* Texto de lectura:
++++++++
Al hilo de la nueva vuelta de tuerca que el biogás está dando a Extremadura, nuestro compañero Julio nos envía estas reflexiones desde el corazón.

Julio César Pintos Cubo.
Ecologistas en Acción de Extremadura
Yo soy el jarabugo (Anaecypris hispanica), un pez pequeño, tan frágil que cualquiera diría que soy un suspiro de agua. Nací en los manantiales del alto Zújar, cuando las piedras aún guardaban el brillo de la lluvia y las raíces filtraban el agua como si la peinaran.
Mis abuelos me contaron que, cuando el nitrógeno y el fósforo eran justos, las aguas eran tan claras que el cielo se reflejaba sin deformarse. Emprendí mi viaje hacia el Mar de la Serena, y me dijeron que no, que siendo grande no era mar; seguí nadando por la corriente lenta que serpentea entre las Vegas Altas y las Bajas, donde la vida era lenta y completa
Entonces el agua empezó a enturbiarse, el fondo olía a podredumbre, las algas cubrían la superficie y costaba respirar por los cambios de oxígeno. Contaban los hombres que eso se llamaba eutrofización: cuando el agua recibe demasiados nutrientes —nitrógeno (N) y fósforo (P)— de purines, digestatos y fertilizantes.
Al principio parecía abundancia: durante el día, las algas hacían fotosíntesis y liberaban oxígeno, y la gente creía que el río estaba vivo. Pero era una ilusión, una burbuja efímera. Y “burbuja” es una palabra que nos toca las agallas a los peces: suena a aire hueco, a promesa inflada, a negocios efímeros.
Burbuja fue la inmobiliaria, la de la ganadería intensiva y ahora la de las plantas de biogás. Dicen que los peces no soñamos, porque no tenemos párpados ni cerramos los ojos.
Dormimos despiertos. Unos, como las carpas, se apoyan en la arena o entre las piedras; los jarabugos, peces de corriente, buscamos refugio tras una roca o entre raíces para no ser arrastrados.
++++++++
* Objetivo planteado A: Transcribe sin cambios el fragmento del texto sobre el jarabugo que comienza con las palabras que contienen "Al principio parecía" y acaba en "a negocios efímeros.".
* Objetivo planteado B: ¿De qué procedencias llegan al agua los nutrientes en exceso, según el texto sobre el jarabugo? Nómbralas todas.
* Objetivo planteado C: Prosigue el texto sobre el jarabugo a partir de su última oración.
++++++++
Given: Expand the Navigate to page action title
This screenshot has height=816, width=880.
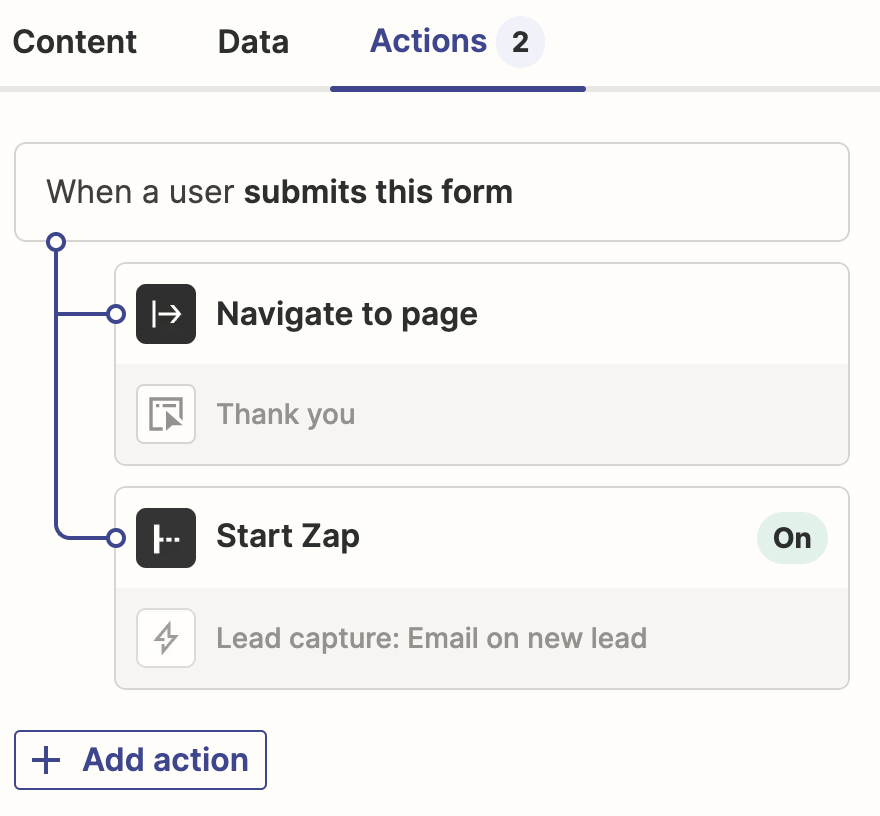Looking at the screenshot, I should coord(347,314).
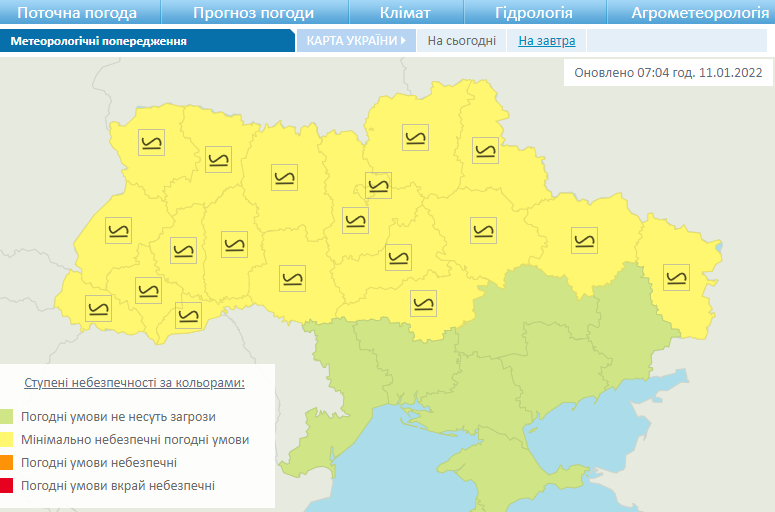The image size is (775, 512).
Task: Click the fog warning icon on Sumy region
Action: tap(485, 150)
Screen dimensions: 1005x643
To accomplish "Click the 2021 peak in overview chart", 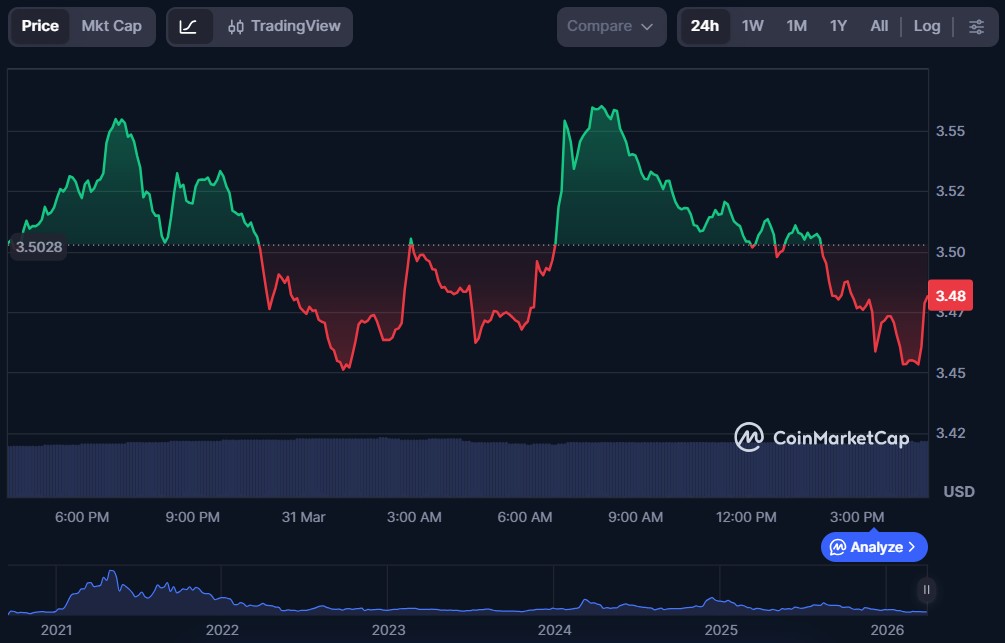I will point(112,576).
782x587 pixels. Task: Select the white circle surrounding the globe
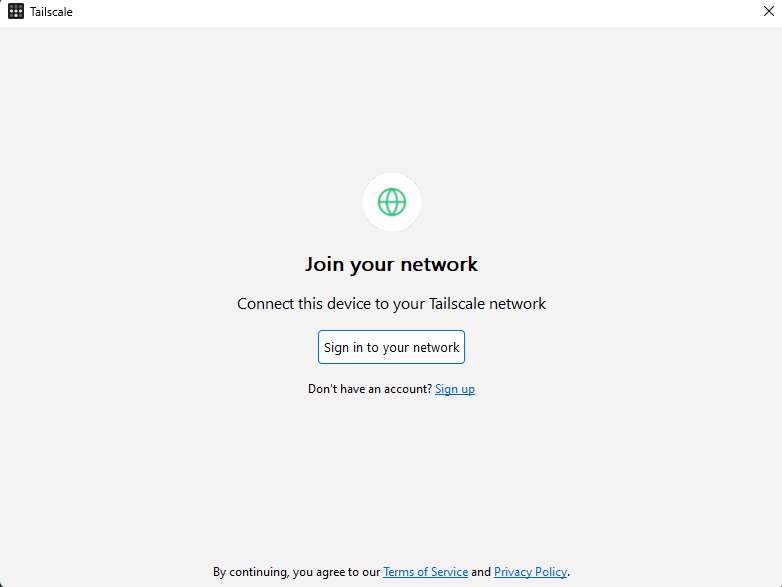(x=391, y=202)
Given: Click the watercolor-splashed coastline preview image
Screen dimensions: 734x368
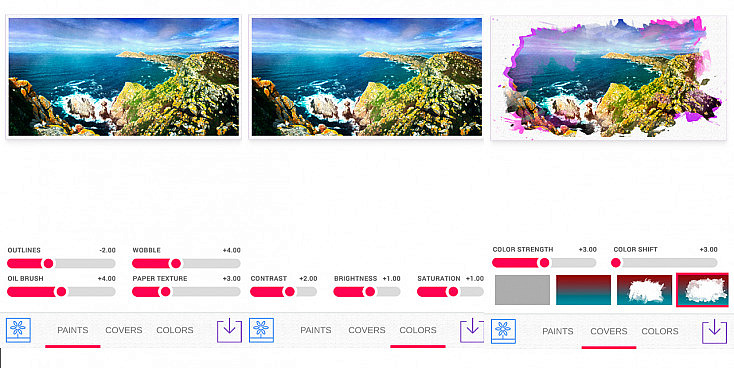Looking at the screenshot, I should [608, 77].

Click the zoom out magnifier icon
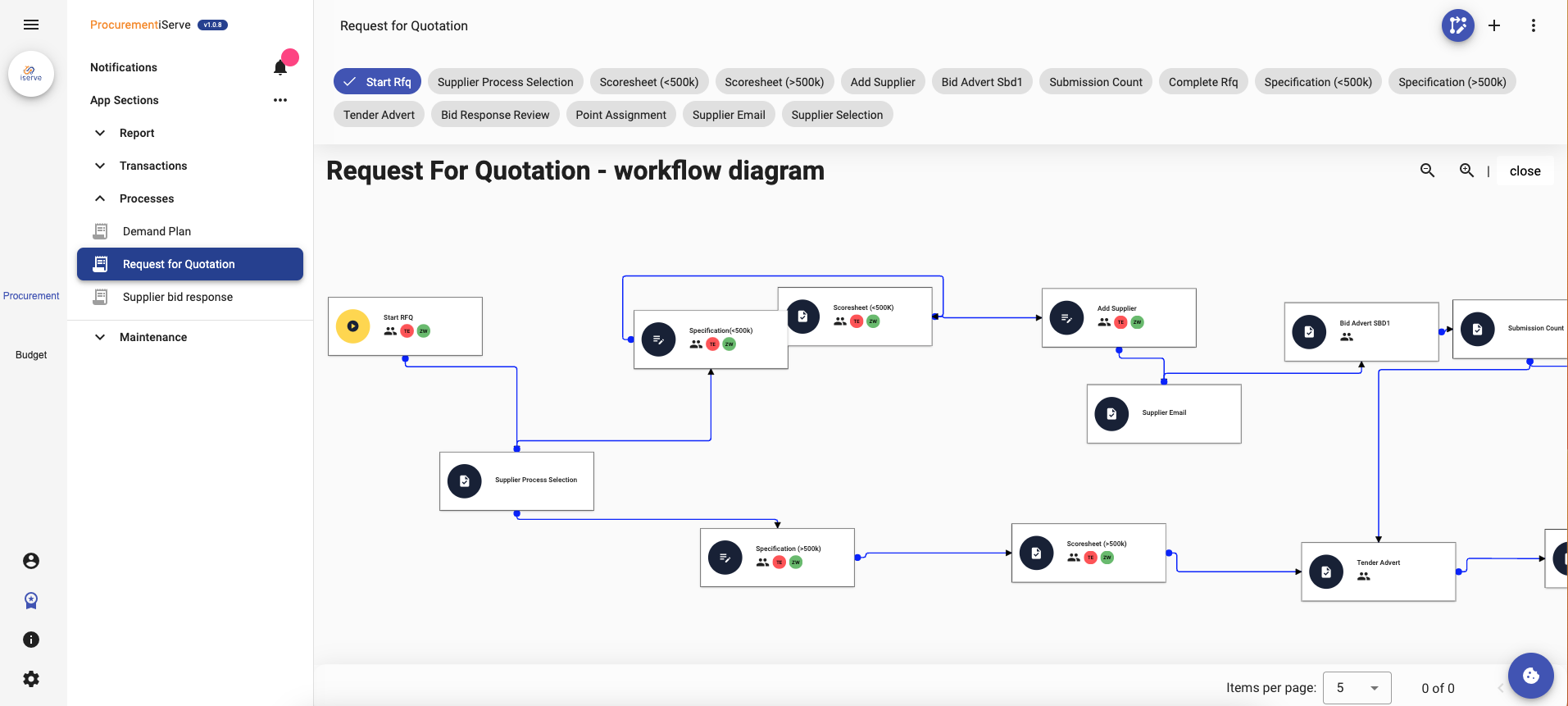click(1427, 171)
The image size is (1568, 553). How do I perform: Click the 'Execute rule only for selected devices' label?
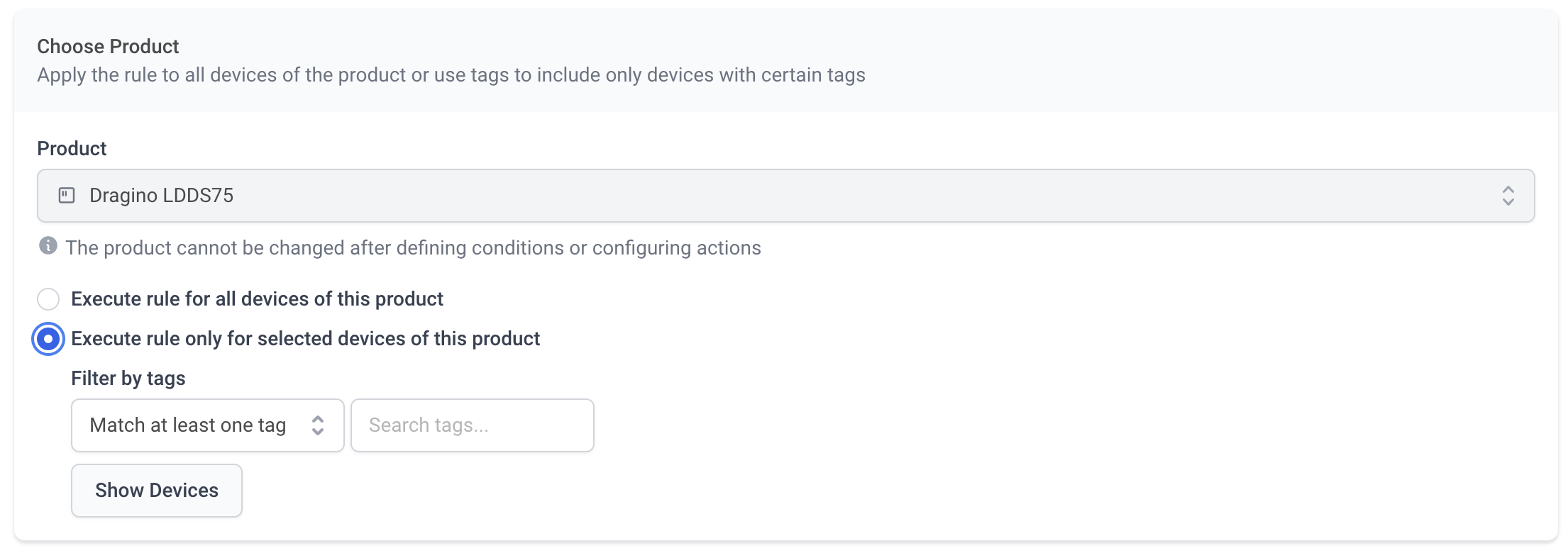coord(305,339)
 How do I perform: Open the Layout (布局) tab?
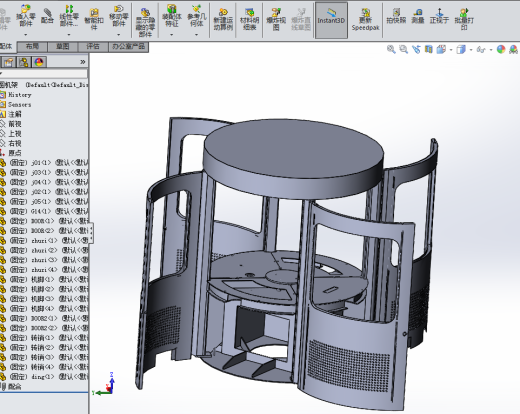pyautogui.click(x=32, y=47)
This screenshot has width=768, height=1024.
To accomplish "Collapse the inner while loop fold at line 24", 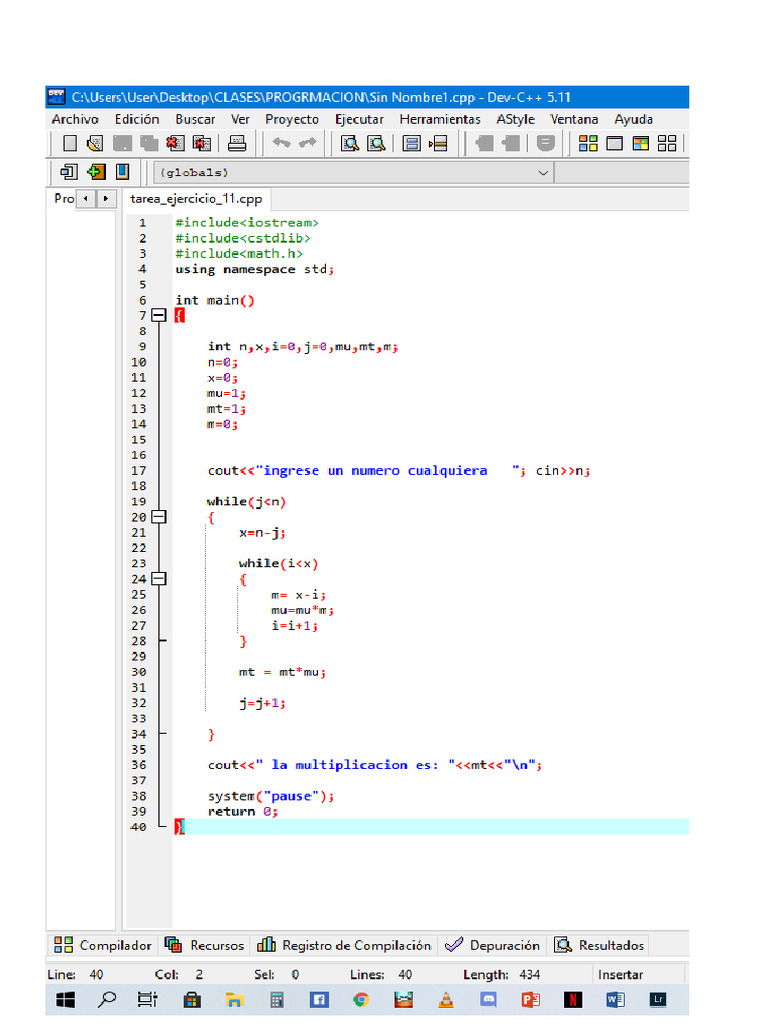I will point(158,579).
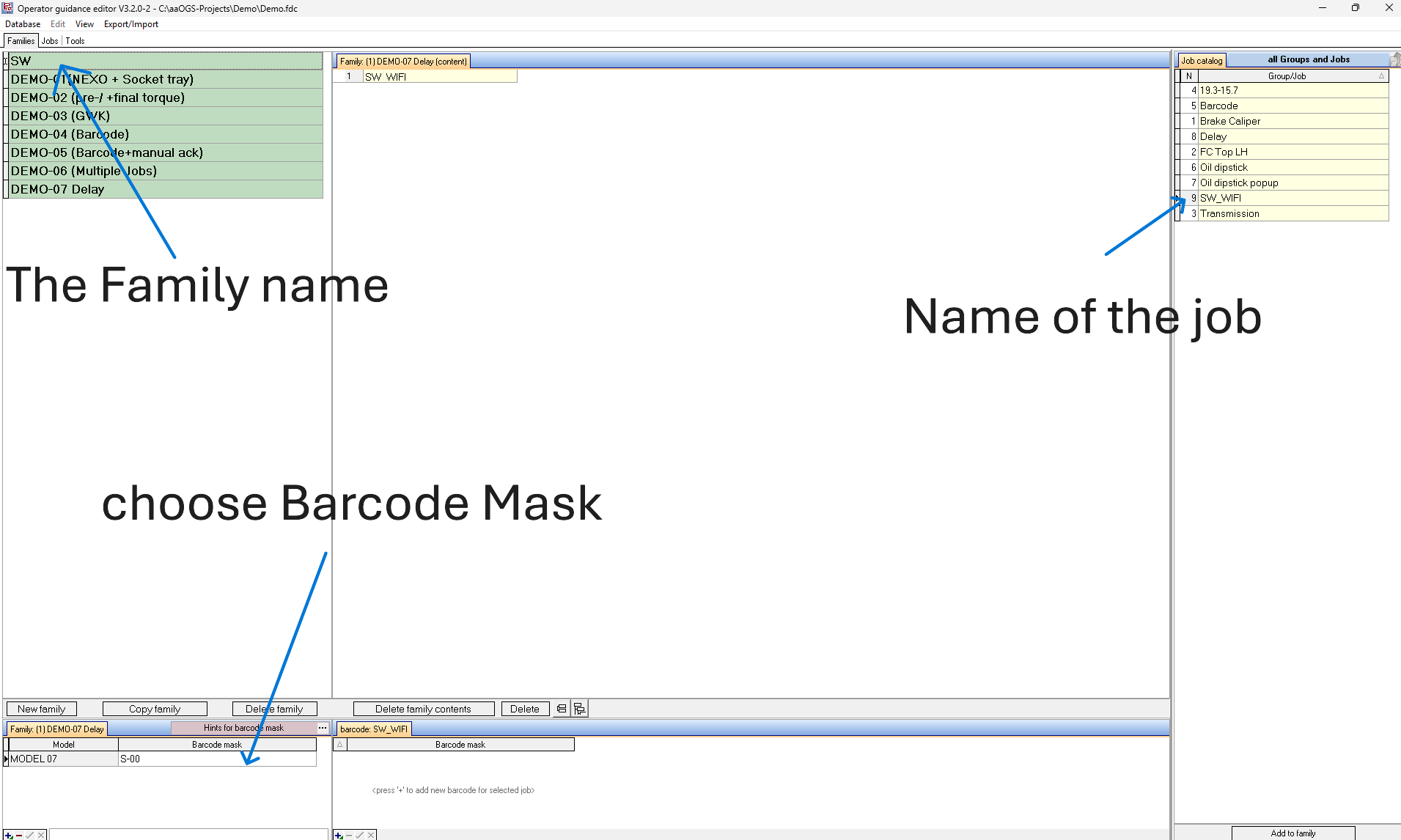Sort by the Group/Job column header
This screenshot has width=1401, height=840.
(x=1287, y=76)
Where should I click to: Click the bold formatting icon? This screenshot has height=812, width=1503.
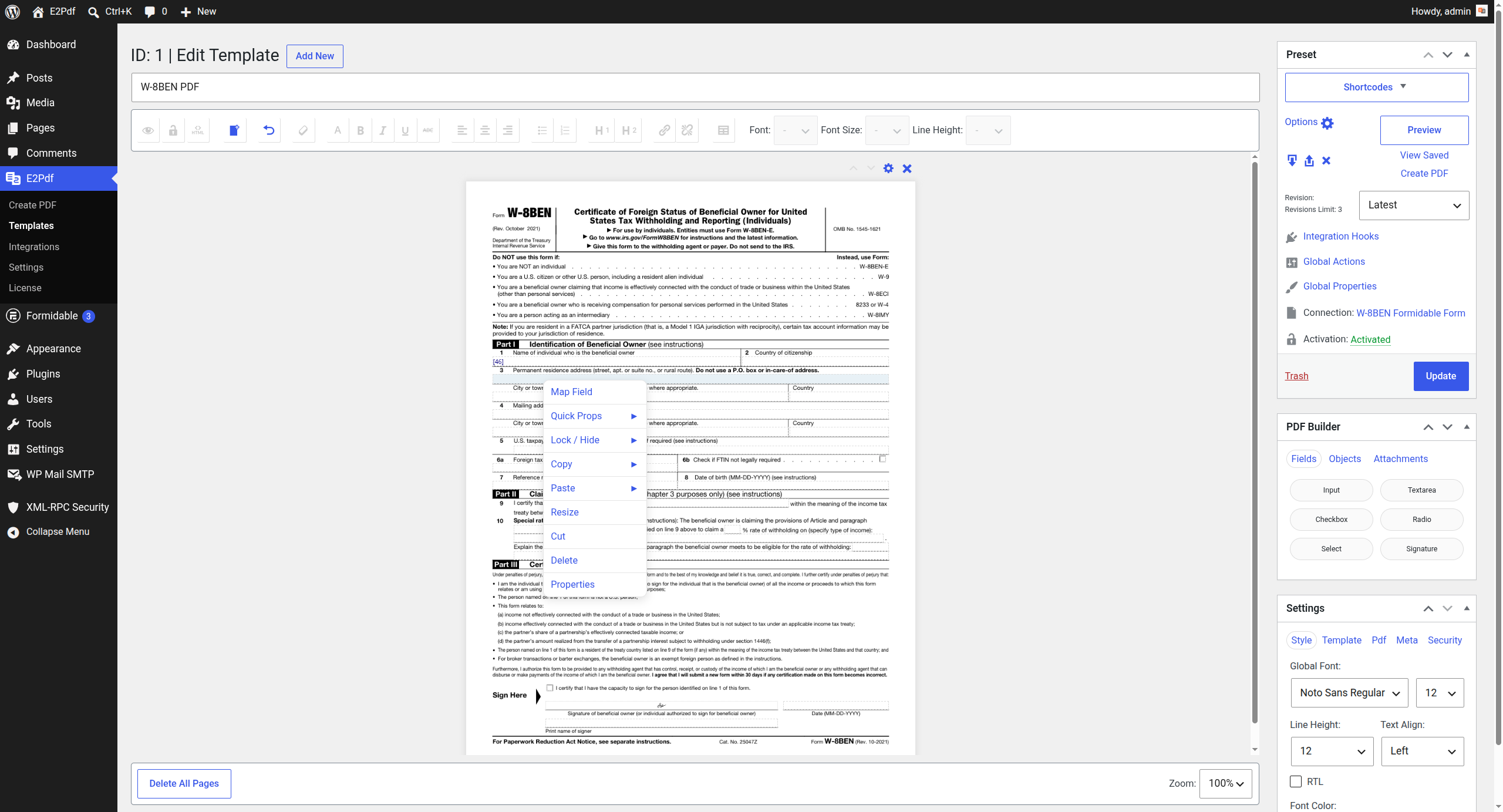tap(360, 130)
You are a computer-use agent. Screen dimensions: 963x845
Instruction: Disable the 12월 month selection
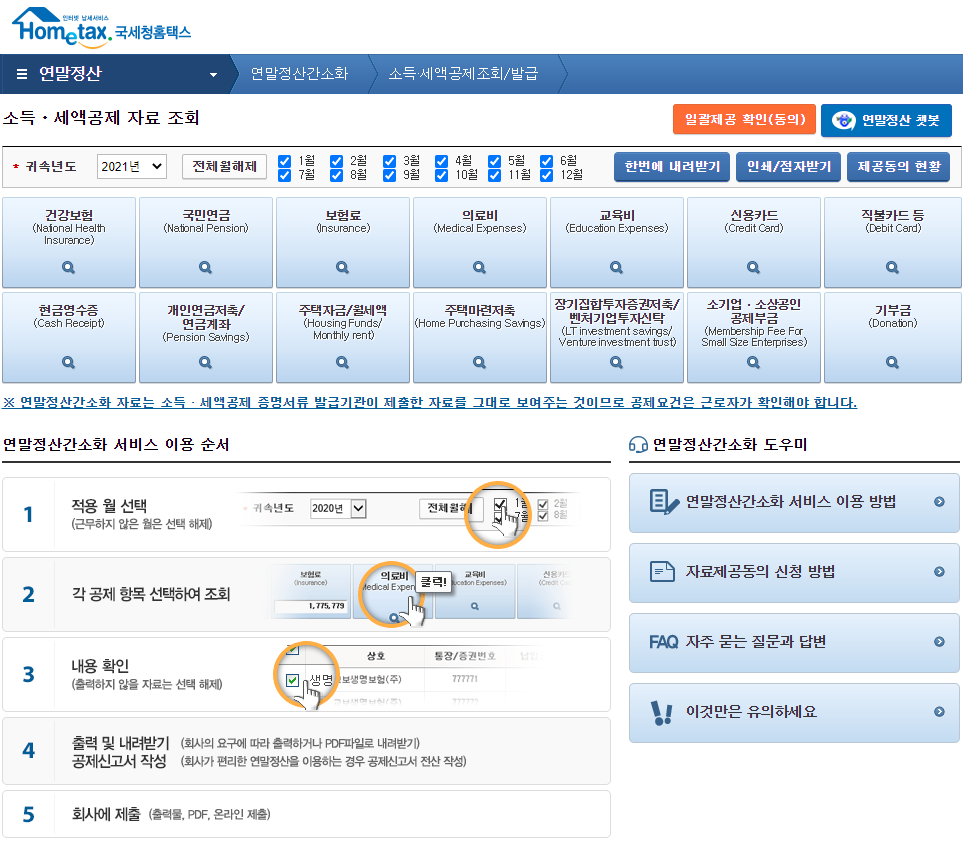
++++++++
* Respuesta A:
Al principio parecía abundancia: durante el día, las algas hacían fotosíntesis y liberaban oxígeno, y la gente creía que el río estaba vivo. Pero era una ilusión, una burbuja efímera. Y “burbuja” es una palabra que nos toca las agallas a los peces: suena a aire hueco, a promesa inflada, a negocios efímeros.

* Respuesta B: purines, digestatos y fertilizantes

* Respuesta C:
Pero en esas noches sin luz, cuando el oxígeno se agota, dormir se parece demasiado a morir.
Cuando llegué al puente romano de Emerita Augusta, donde el granito se confunde con el rumor de los siglos, el verdor del agua parecía hermoso, pero era una belleza enferma. Las plantas exóticas crecen sin control y, cuando mueren, roban el oxígeno que los peces necesitamos para respirar.
Donde antes nadaban las bogas y los barbos, ahora flotan sombras extrañas: el camalote, jacinto de agua, nenúfar mejicano, coloniza la superficie del río y el léxico para nombrarlo, con sus raíces hinchadas, forma tapices que ahogan la corriente. Especies similares ayudan a colonizar acequias y embalses, alimentadas por los mismos nitratos que me asfixian. Ellas bloquean la luz, consumen el oxígeno y desplazan a las plantas nativas, como si el propio río dejara de reconocerse.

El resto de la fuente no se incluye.